# Luft '46: Rheinmetal-Borsig VTOL



## abu625 (Jul 4, 2002)

Here's my just-completed Rheinmetal-Borsig VTOL, the new 1:72 resin kit from Fantastic Plastic Models.

This was one of many point-defense jet fighter concepts the Germans toyed with during the final months of WWII. To overcome the problem of landing vertically, the designers provided the plane with bicycle-style landing gear -- although I don't see how any pilot could manage a two-point touchdown and not spin out. 

In any case, it makes for a very cool model:

http://www.fantastic-plastic.com/Rheinmetal-BorsigVTOL.htm

The kit was produced exclusively for Fantastic Plastic by Anigrand Craftswork of Hong Kong.


----------



## John P (Sep 1, 1999)

Strangest.
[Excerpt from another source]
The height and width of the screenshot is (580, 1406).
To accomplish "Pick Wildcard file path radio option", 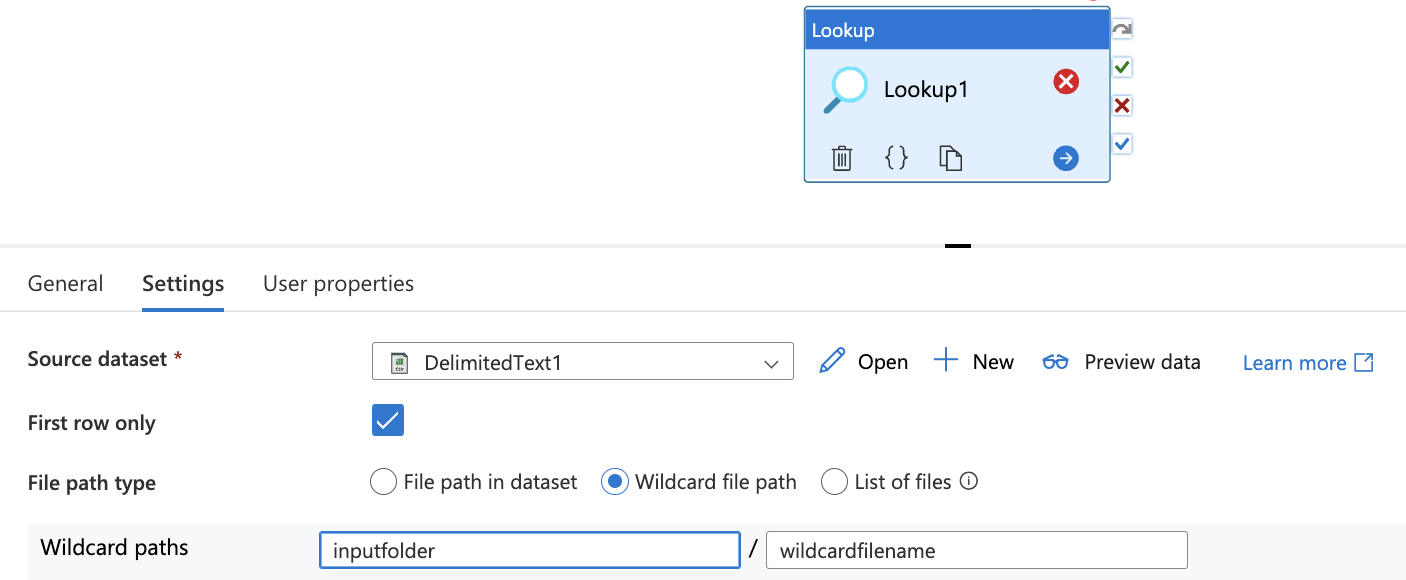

Thing. Ever. And in the stable of Paper Projekts, that's saying a lot!

Can't figger out the bicycle landing gear, though. What happens at the end of the landing run? It falls over?


----------



## buddho (Jul 31, 2005)

Excellent job, on a very strange looking project.


----------



## JasonZ (Jul 17, 2007)

nicely done


----------



## roadrner (Jul 21, 1999)

John P said:


> Can't figger out the bicycle landing gear, though. What happens at the end of the landing run? It falls over?


Was wondering the samething? Guess they'd figured on sucking up the maintenance aspect of wing repair everytime one of these would make it back.  rr


----------